Ana Marta González, Scientific Coordinator of Institute for Culture and Society and professor at Philosophy Moral
Convictions and arguments in public life
On the occasion of the new law on abortion, for some "retrograde" and for others "insufficient," old arguments have once again been heard concerning how to approach the relationship between morality and legality in a democracy. It is assumed that morality represents the realm of personal, private convictions, and therefore should not interfere in the making of laws, which, in a democracy, express the sovereign will of the people.
We are currently witnessing a crisis of the modern concept of political "representation", but this is not what I would like to focus on here, because, rightly or wrongly, in fact we continue to accept that the will of the people, expressed at the ballot box and reflected in Parliament, is the source of political legitimacy, even if it is not the source of moral legitimacy.
My interest here is directed, above all, to analyzing the confusion that often creeps into the argument that establishes an iron division between the privacy of morals and the advertising of the law, because, on the one hand, this argument overlooks the fact that moral convictions are distinguished from mere interests or mere opinions, and, on the other, it also forgets that moral convictions incorporate cognitive contents, which can be the object of a public discussion much higher than that to which we are sadly accustomed.
To begin with, it is clear that a politician cannot, in the exercise of his position, divert the sovereign will of the people towards his personal interests, or those of any group . Nor should he use his position to coercively "impose" his moral convictions on those who do not have them.
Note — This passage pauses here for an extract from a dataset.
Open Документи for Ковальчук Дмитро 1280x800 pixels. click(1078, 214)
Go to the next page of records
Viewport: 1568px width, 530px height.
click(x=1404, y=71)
But that does not mean that he can and much less should he act against them, sacrificing his conscience, and becoming in his own eyes one more piece of the political machinery, or of a chain of command, like an Eichmann Eichmann. Not only is it a mistake to equate moral convictions with personal or party interests, but, as has been stressed by Hans Joasit is wrong to suppose that a person can treat his moral convictions as if they were mere opinions, modifiable at the drop of a hat: if that were the case, they would not be convictions - for which many people would be willing to sacrifice their well-being, their honors, their very selves - but mere ideas, more or less interesting.
Certainly, moral convictions incorporate ideas, which can be true or false; but any idea would not be a "conviction", nor would its public exhibition have such a dramatic charge, if it were not for the fact that in them the person sees subjectively compromised his identity and his moral dignity. The recognition of conscientious objection by the rule of law obeys precisely this circumstance: it does not assess whether, from a cognitive point of view, the idea in question is true or false, but limits itself to considering it a conviction, in which the person sees his or her dignity compromised. Those who hold political office are no strangers to this circumstance: they too have convictions - or should have them - beyond the varying opinions of their constituents.
However, the fact that moral convictions have have cognitive content, i.e., the fact that they embody ideas, and that these may be true or false, means that they can and should be argued publicly, without premature ideological disqualifications, and without dishonest emotional manipulations.
This, in general, is not easy. And it is particularly difficult in the case of abortion, insofar as some defend it as a right while others condemn it as a crime, and both things, obviously, cannot be true at the same time. However, the way to deal with this discrepancy is not to silence it in the depths of conscience, like someone who sweeps the dust under the carpet, and then hypocritically continue with life as if it were nothing. Moral convictions, when they are real, demand to inform the whole of life, including civic life. And if democracy has any value, for which it is worthwhile, it is precisely that of providing its citizens with sufficient freedom to express publicly and honestly their own convictions, whatever they may be, trying to argue them convincingly, without outrage. Ensuring public space for a discussion of this nature does not mean that both positions are objectively equivalent: it means that no one can arrogate to himself the right to claim that the other does not defend his position convinced of being right. Acknowledging this possibility, even knowing that other interests are often at stake, is part of the respect necessary for an authentic democratic discussion , from which we can all benefit. For although it is true that we will rarely witness "conversions" to the opposite side among the apostles of a certain position, the undecided will at least have more elements of judgment, and the dialogue itself will constitute a way of bringing positions closer together, of creating civil society, even in the midst of serious differences. With this, needless to say, our political discussion , today rather mediocre and technocratic, would gain dialectic and human height. On the other hand, we gain nothing by disqualifying the political adversary with crude ad hominem arguments, or by turning public coexistence into a shouting festival.